Required action:
An exact transcript of all the records is required, with nothing left out.

Record extracts:
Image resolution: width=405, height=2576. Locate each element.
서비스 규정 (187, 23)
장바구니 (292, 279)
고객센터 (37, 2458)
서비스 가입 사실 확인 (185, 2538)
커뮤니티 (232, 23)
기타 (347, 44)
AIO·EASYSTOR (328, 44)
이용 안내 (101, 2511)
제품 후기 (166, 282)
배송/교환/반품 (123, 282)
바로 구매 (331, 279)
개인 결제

The answer:
Image resolution: width=405, height=2576. Locate each element.
서비스 규정 (187, 23)
장바구니 (292, 279)
고객센터 (37, 2458)
서비스 가입 사실 확인 (185, 2538)
커뮤니티 (232, 23)
기타 (347, 44)
AIO·EASYSTOR (328, 44)
이용 안내 (101, 2511)
제품 후기 (166, 282)
배송/교환/반품 (123, 282)
바로 구매 (331, 279)
개인 결제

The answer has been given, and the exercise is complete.